Pasraman gotra loka shanti
Pusat belajar Dharma & yadnya, dibimbing Ida Pandita Mpu Nabe Wijaya Parama Manik
Pusat belajar Dharma & yadnya, dibimbing Ida Pandita Mpu Nabe Wijaya Parama Manik
BULELENG, Bali – Bertepatan dengan malam suci Siwaratri, Minggu (18/1/2026), Pasraman Gotra Loka Shanti menggelar kegiatan belajar rutin di Griya Dwipa Shanti Herdaya.
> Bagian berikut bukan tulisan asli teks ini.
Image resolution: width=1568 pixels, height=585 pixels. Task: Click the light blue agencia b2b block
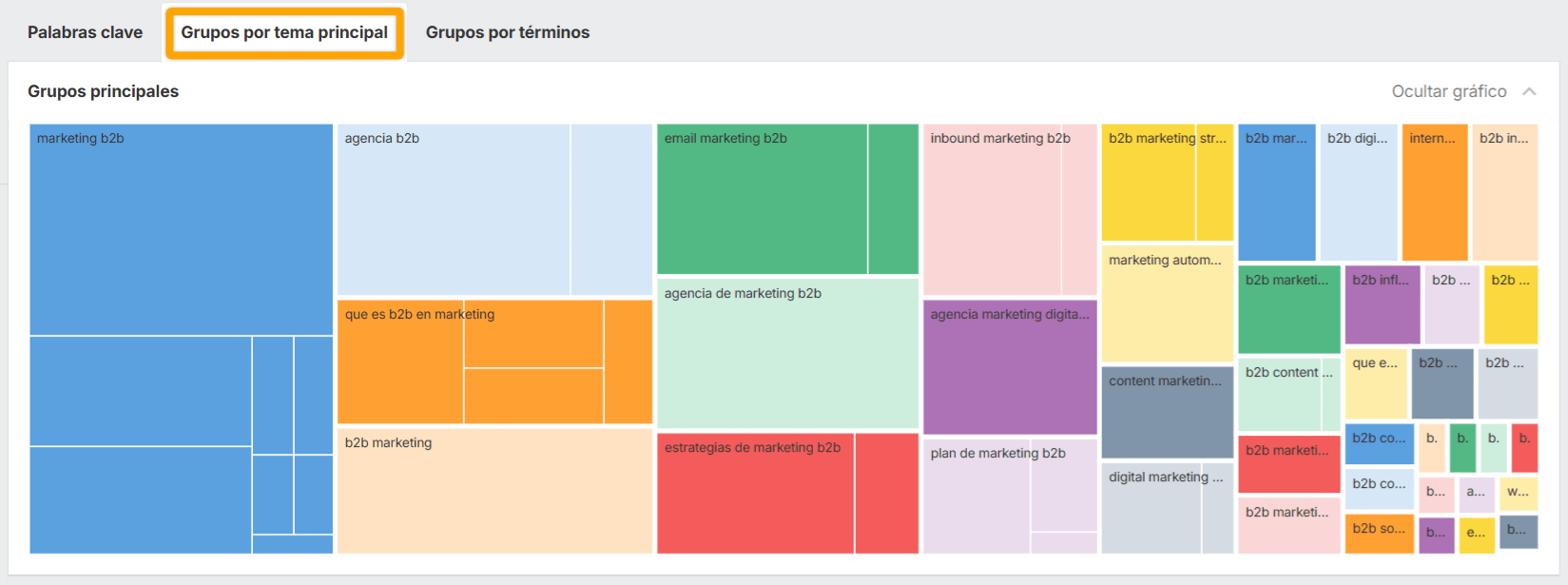coord(454,209)
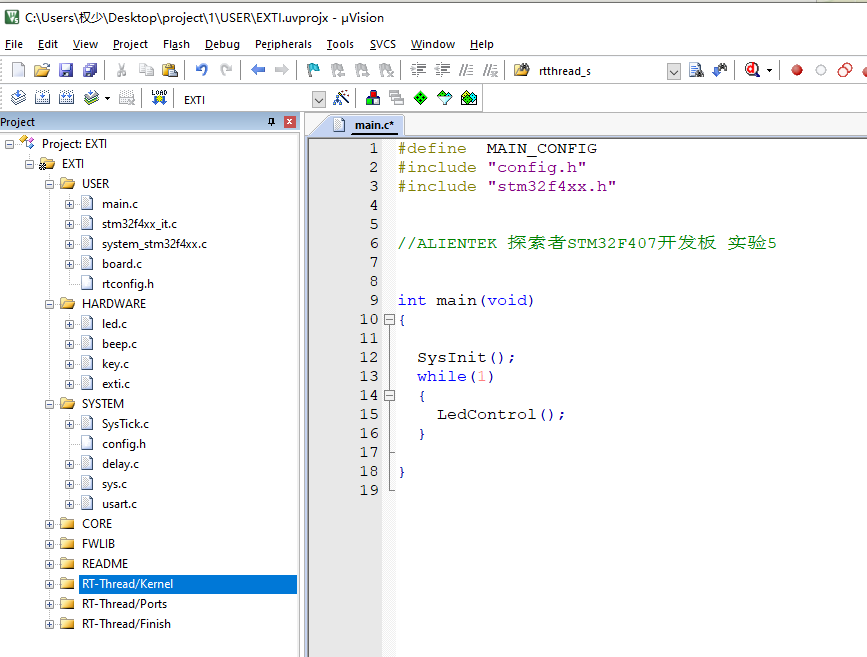Image resolution: width=867 pixels, height=657 pixels.
Task: Disable all breakpoints
Action: tap(843, 71)
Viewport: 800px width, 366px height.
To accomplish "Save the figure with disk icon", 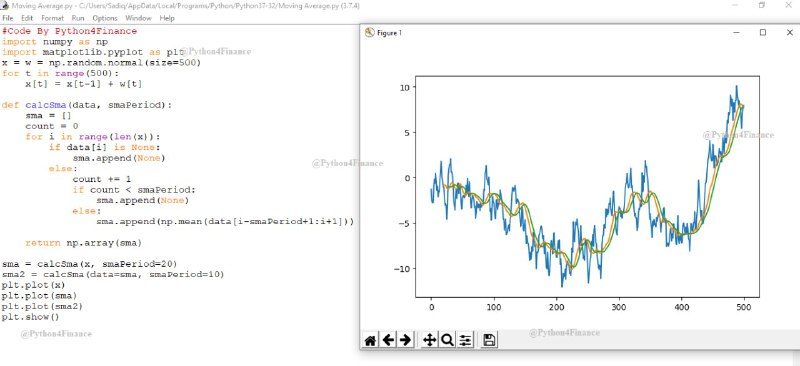I will (489, 340).
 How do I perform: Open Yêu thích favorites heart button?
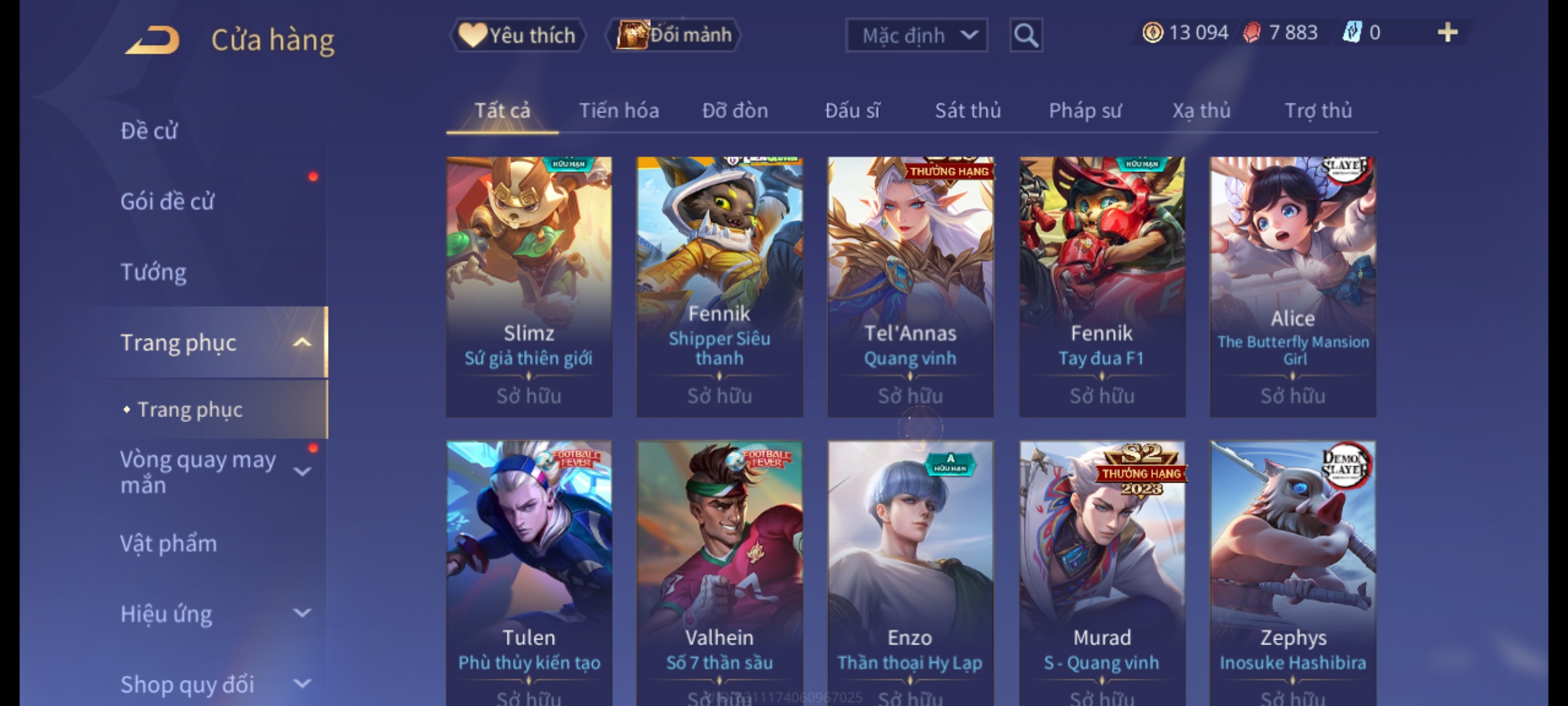[x=517, y=35]
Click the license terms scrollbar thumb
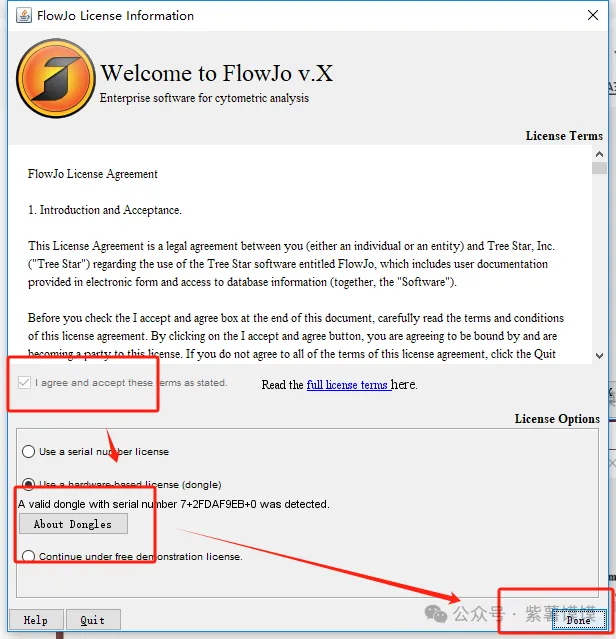616x639 pixels. tap(599, 168)
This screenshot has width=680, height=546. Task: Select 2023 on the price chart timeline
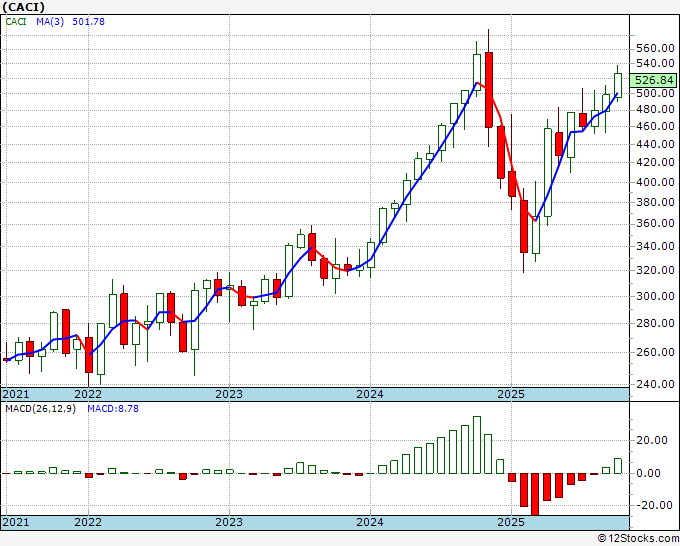229,394
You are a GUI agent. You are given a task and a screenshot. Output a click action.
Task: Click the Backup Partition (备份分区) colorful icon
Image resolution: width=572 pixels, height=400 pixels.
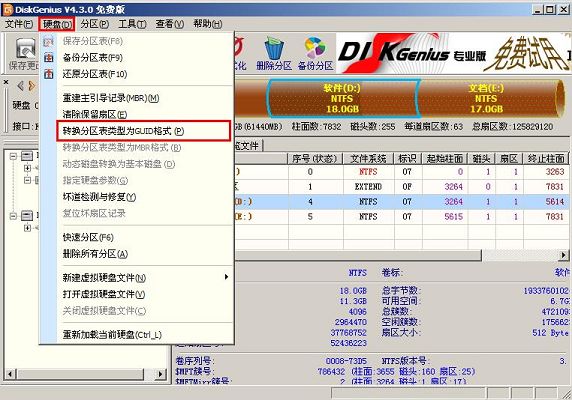315,47
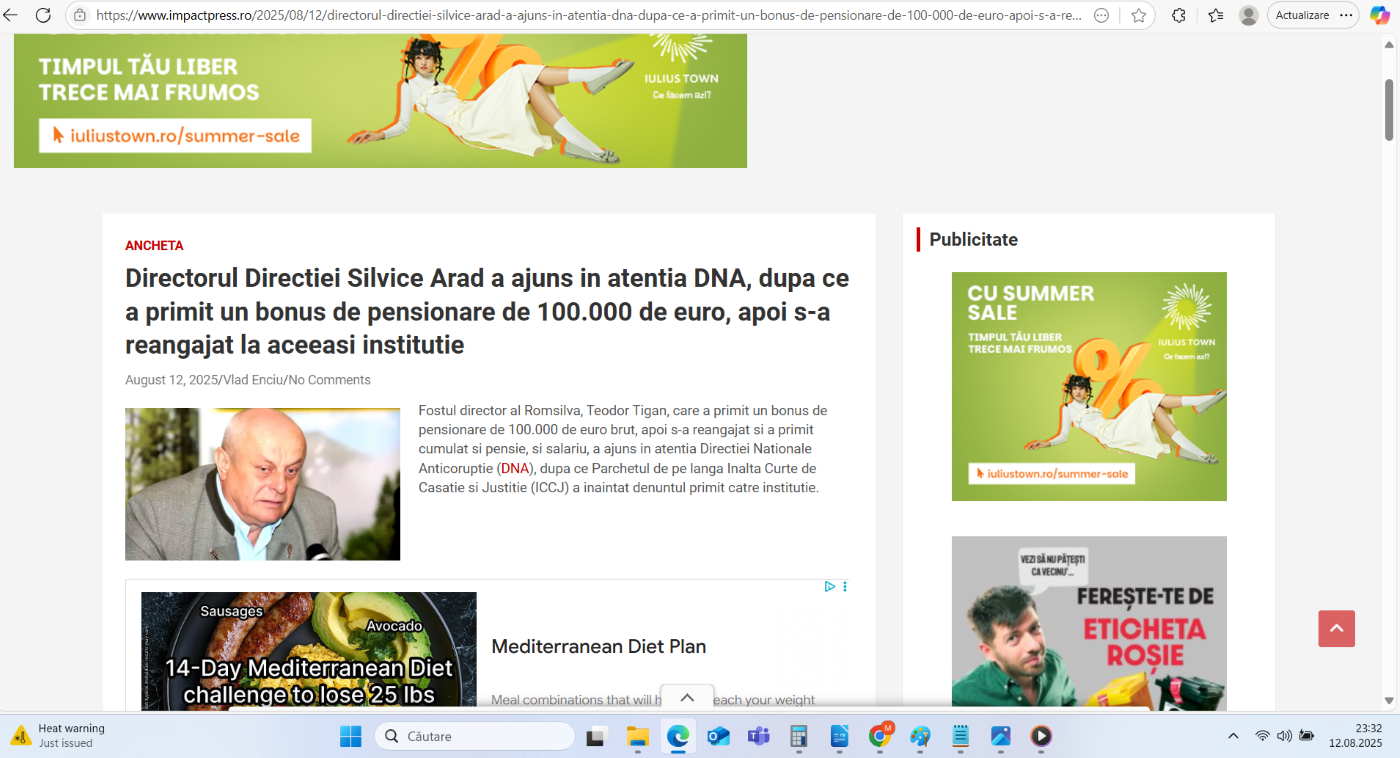Open the ANCHETA category link

(154, 246)
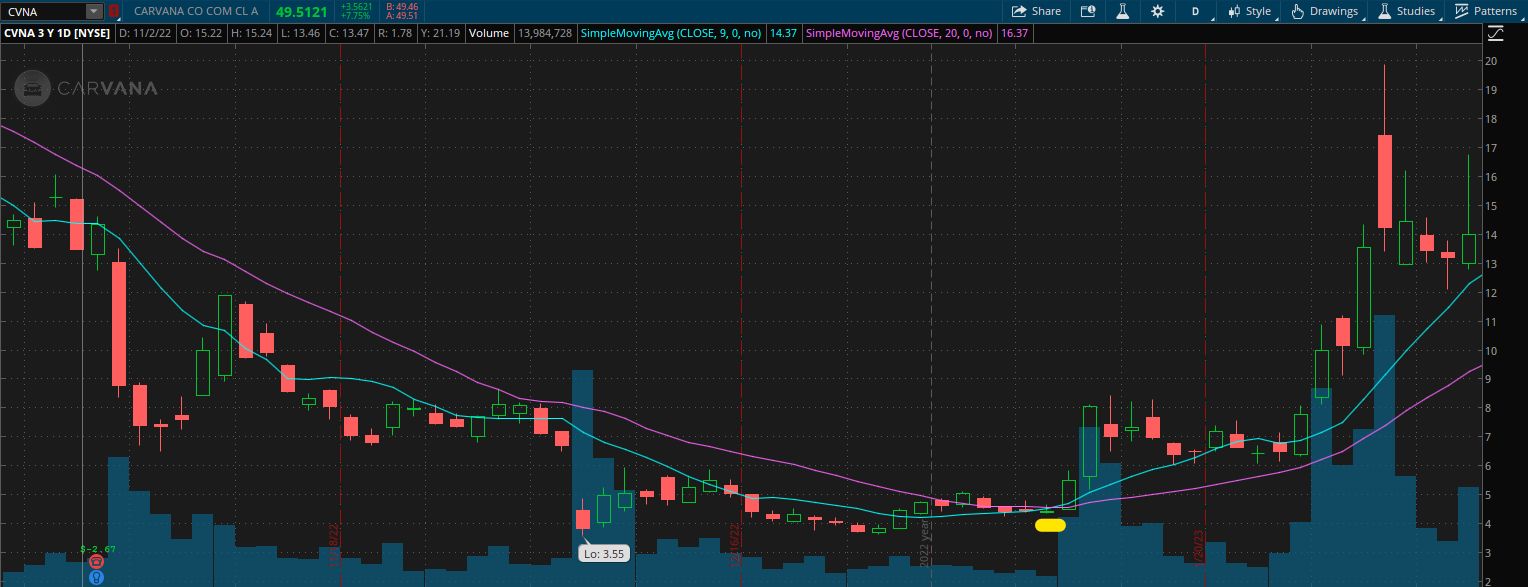Click the blue lightbulb event icon
This screenshot has height=587, width=1528.
tap(96, 577)
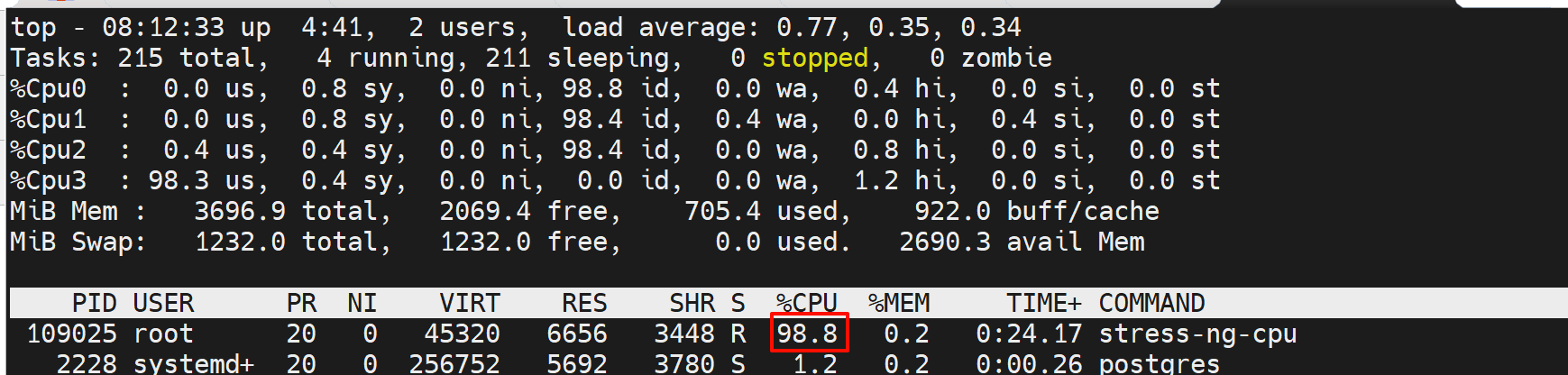
Task: Select the PID column header
Action: [x=95, y=303]
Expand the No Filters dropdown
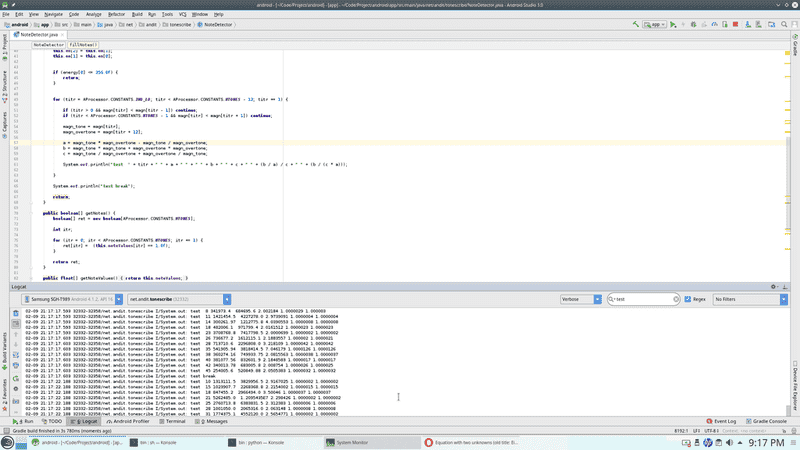This screenshot has width=800, height=450. pos(749,299)
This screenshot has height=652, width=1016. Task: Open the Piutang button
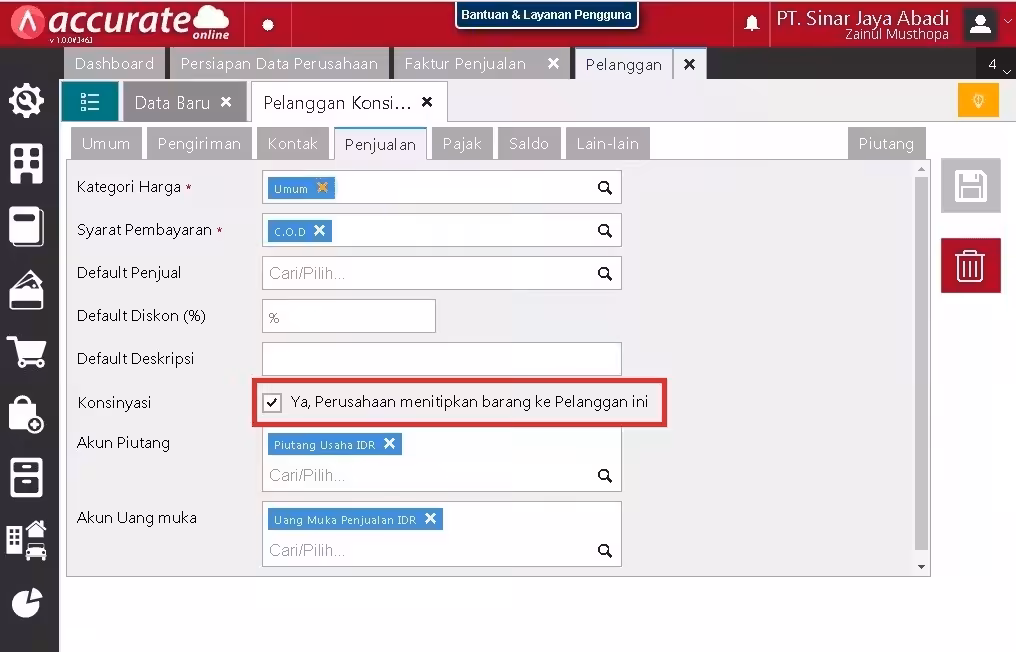[x=886, y=143]
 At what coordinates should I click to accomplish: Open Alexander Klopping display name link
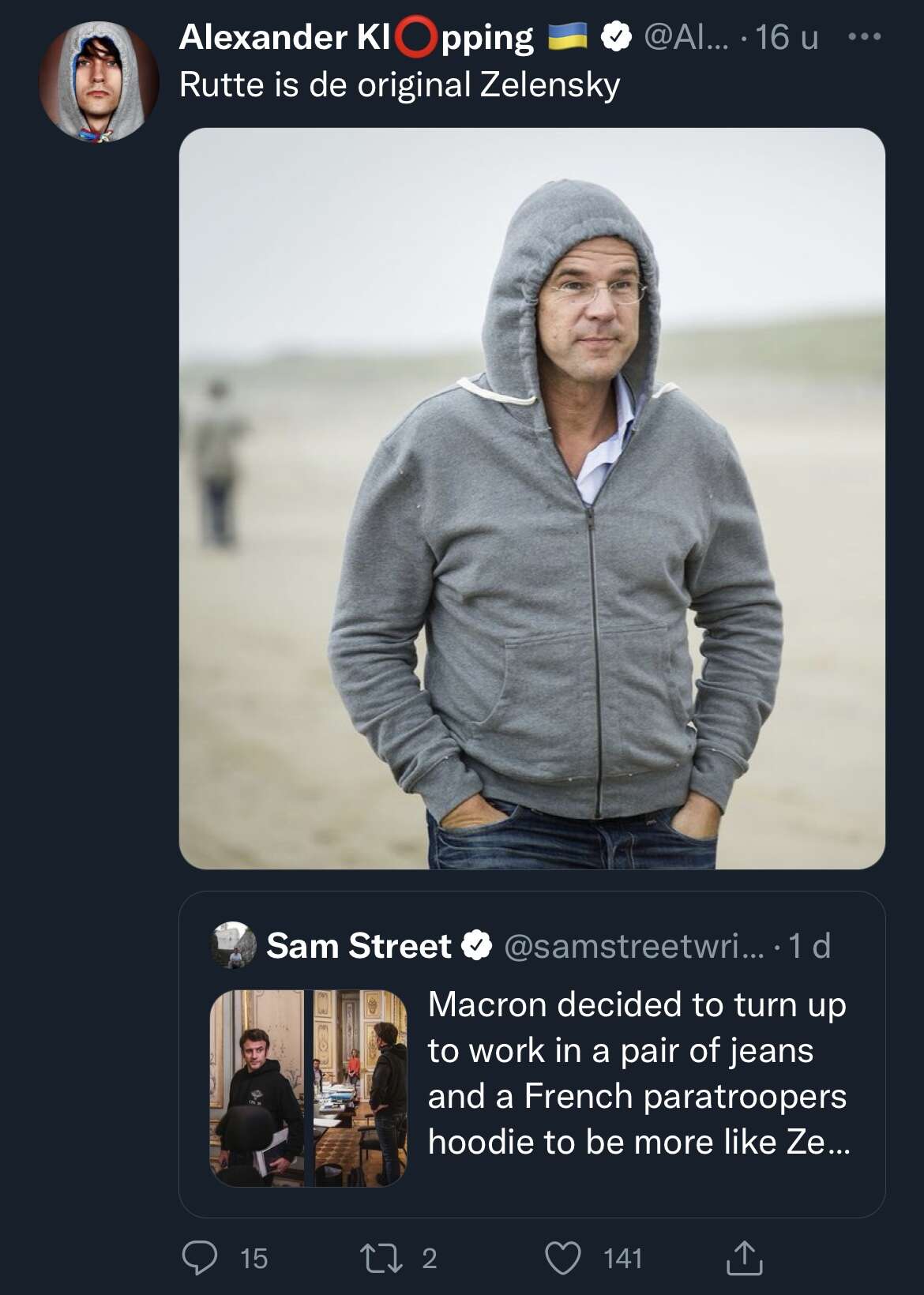tap(356, 37)
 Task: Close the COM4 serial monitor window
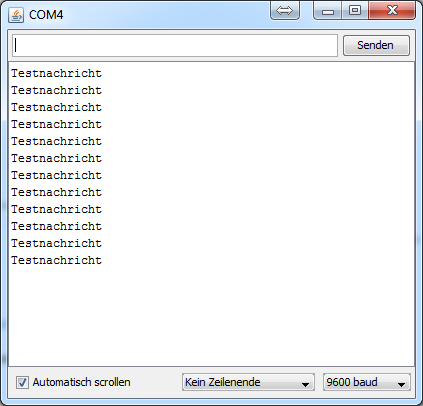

Kegiatan ini didampingi langsung oleh Ida Pandita Mpu Nabe Wijaya Parama Manik.
Prosesi diawali dengan ritual Mejaya-jaya, dilanjutkan dengan Pebersihan dan Pasupati Genta bagi anggota, serta ditutup dengan Semedi bersama untuk memohon pencerahan pada malam perenungan dosa ini.
Dalam sesi pemaparan, Ida Pandita Mpu Nabe menekankan beberapa poin krusial bagi para anggota:
Standarisasi Pakem: Penegasan penggunaan pakem resmi pasraman dalam setiap pelaksanaan upacara agar tetap konsisten dan sesuai sastra.
Makna Siwaratri: Penjelasan mendalam mengenai tata cara dan filosofi malam Siwaratri sebagai momen penyucian diri.
Etika & Nama Baik: Menekankan pentingnya setiap anggota untuk selalu menjaga nama baik dan kehormatan Pasraman Gotra Loka Shanti di tengah masyarakat.
Pendalaman Pitra Yadnya: Pemaparan detail mengenai makna piranti-piranti pengabenan serta penggunaan Tirta Pengentas dalam prosesi penyucian roh.
Kegiatan ini diharapkan memperkuat soliditas anggota dan kedalaman pemahaman filosofis mereka dalam melayani umat.